Suffering from Heel Pain? 

The heel bone, also known as the calcaneus, is the largest of the 26 bones in the human foot, which also has 33 joints and a network of more than 100 tendons, muscles, and ligaments. Like all bones, it is subject to outside influences that can affect its integrity and its ability to keep us on our feet. Heel pain, sometimes disabling, can occur in the front, back, or bottom of the heel.

 

Causes

There can be many causes of heel pain. Heel pain is generally the result of faulty biomechanics (walking gait abnormalities) that place too much stress on the heel bone and the soft tissues that attach to it. The stress may also result from injury, or a bruise incurred while walking, running, or jumping on hard surfaces; wearing poorly constructed footwear (such as flimsy flip-flops); or being overweight.

Common causes of heel pain include:

  • Plantar fasciitis with or without an associated heel spur

  • Excessive pronation 

  • Achilles tendonitis 

  • Haglund's deformity ("pump bump")-  a bone enlargement at the back of the heel bone in the area where the Achilles tendon attaches to the bone. 

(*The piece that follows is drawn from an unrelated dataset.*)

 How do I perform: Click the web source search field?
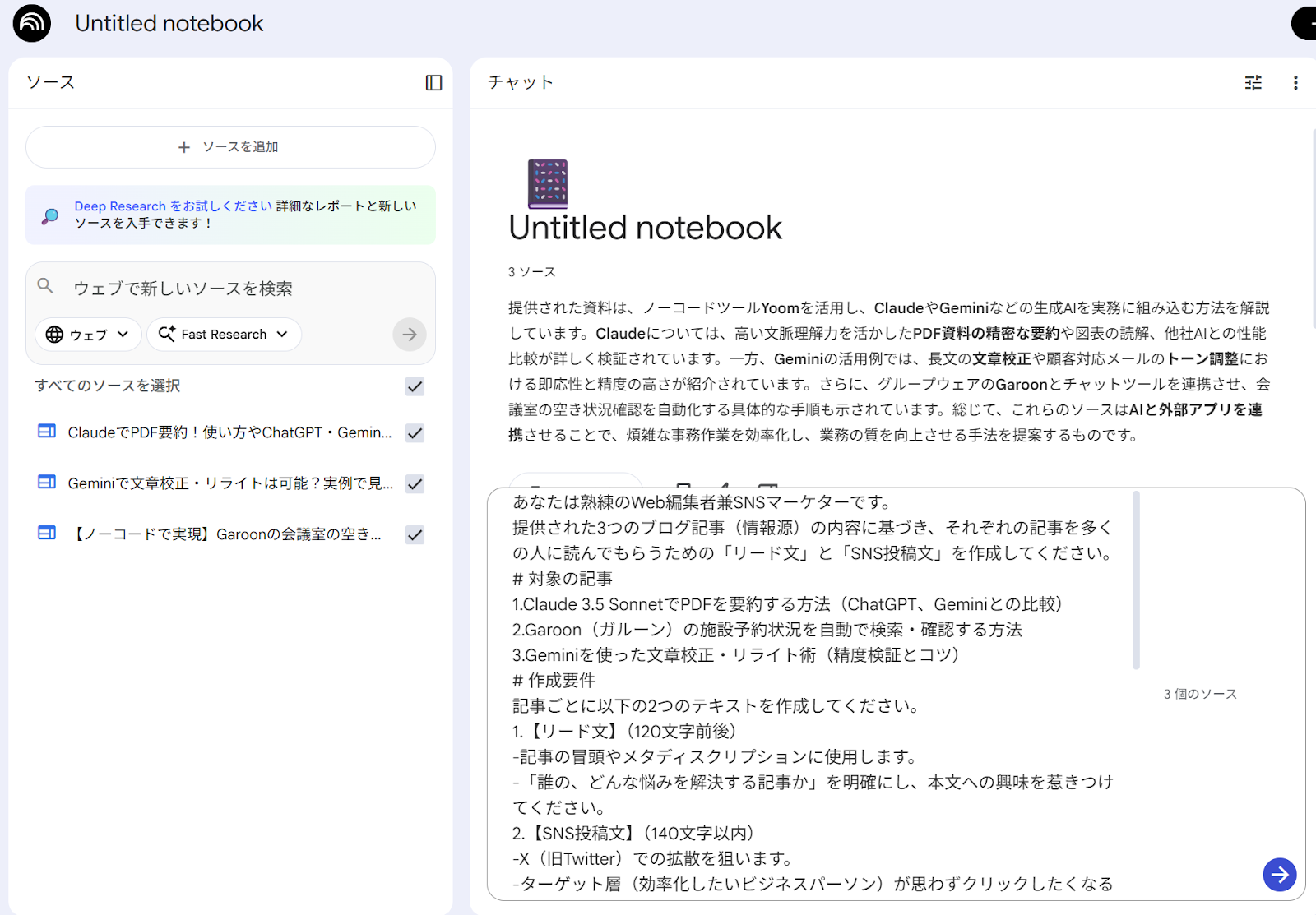pyautogui.click(x=230, y=289)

  • Bone bruise or contusion

  • Underlying systemic disorder such as rheumatoid arthritis that may manifest as heel pain 

  • An inflamed bursa (bursitis)

  • Stress fracture of the calcaneus

 

What is Plantar Fasciitis? 

Plantar Fasciitis is the most common cause of heel pain. It is a degenerative condition in which there is chronic and repetitive stress applied to the band of fibrous connective tissue (fascia) running along the bottom (plantar surface) of the foot, from the heel to the ball of the foot. It is common among athletes who run and jump a lot, and it can be quite painful. In the early stage, you will feel the pain mostly when you take your first steps out of bed in the morning or after a long rest, and then the pain will subside as you move.Plantar fasciitis pain may also occur at the beginning of a run, walk, or other physical activity. When plantar fasciitis progresses, the pain grows in intensity and lingers for longer.

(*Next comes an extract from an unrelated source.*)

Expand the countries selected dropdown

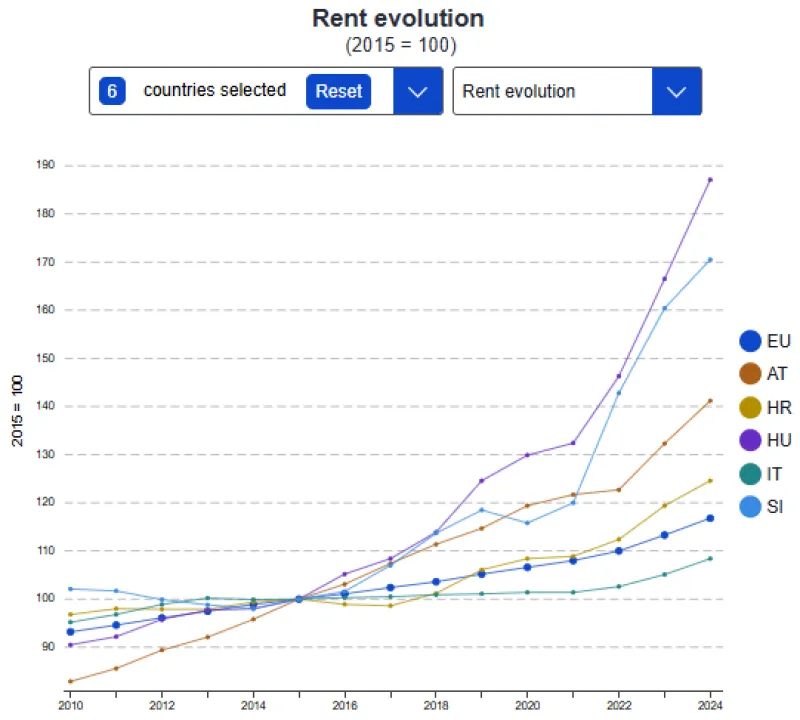coord(419,90)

The condition occurs when the plantar fascia is strained over time beyond its normal extension, causing the soft tissue fibers of the fascia to tear or stretch at points along its length; this leads to inflammation, pain, and possibly the growth of a bone spur where the plantar fascia attaches to the heel bone. The inflammation may be aggravated by shoes that lack appropriate support, especially in the arch area, and by the chronic irritation that sometimes accompanies an athletic lifestyle.

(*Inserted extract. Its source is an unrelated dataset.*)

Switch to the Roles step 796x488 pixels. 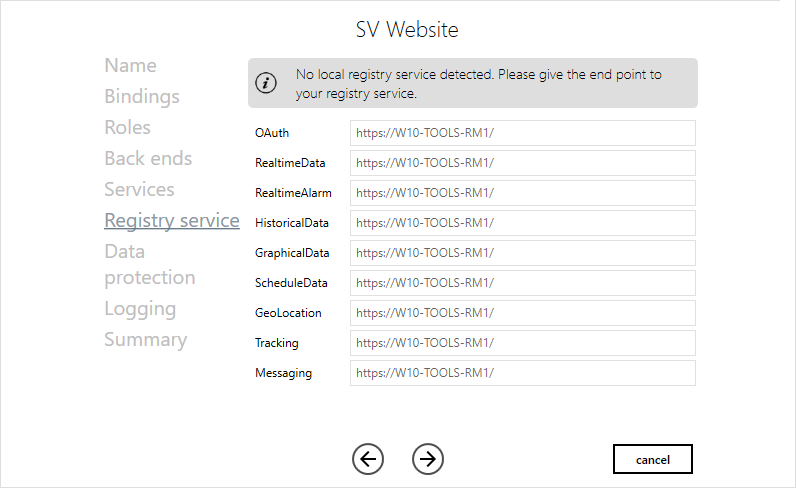point(127,128)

Resting provides only temporary relief. When you resume walking, particularly after a night's sleep, you may experience a sudden elongation of the fascia band, which stretches and pulls on the heel. As you walk, the heel pain may lessen or even disappear, but that may be just a false r possible causes of heel pain include:

 

When to Visit a Podiatrist

Dr. Tien is the leading foot and ankle specialist in Orange County, so if pain and other symptoms of inflammation—redness, swelling, or heat persist, limit normal daily activities and make an appointment to see her today. 

 

Diagnosis and Treatment

Dr. Tien will examine the area and may perform diagnostic X-rays to rule out problems of the bone. Early treatment might involve oral or injectable anti-inflammatory medication, exercise and shoe recommendations, taping or strapping, or use of shoe inserts or orthotic devices. Taping or strapping supports the foot, placing stressed muscles and tendons in a physiologically restful state. Physical therapy may be used in conjunction with such treatments. A custom functional orthotic device may be prescribed for correcting biomechanical imbalance, controlling excessive pronation, and supporting the ligaments and tendons attaching to the heel bone. It will effectively treat the majority of heel and arch pain without the need for surgery. The recovery process for heel pain is variable from weeks to months, so it is imperative to be diligent with your treatment. 

 

Only a small handful of cases of heel pain require more advanced treatments or surgery. If surgery is necessary, it may involve the release of the plantar fascia, removal of a spur, removal of a bursa, or removal of other soft-tissue growth.

 

Prevention

  • Wear shoes that fit well—front, back, and sides—and have shock-absorbent soles, rigid shanks, and supportive heel counters

  • Wear the proper shoes for each activity

  • Do not wear shoes with excessive wear on heels or soles

  • Prepare properly before exercising. Warm up and do stretching exercises before and after running.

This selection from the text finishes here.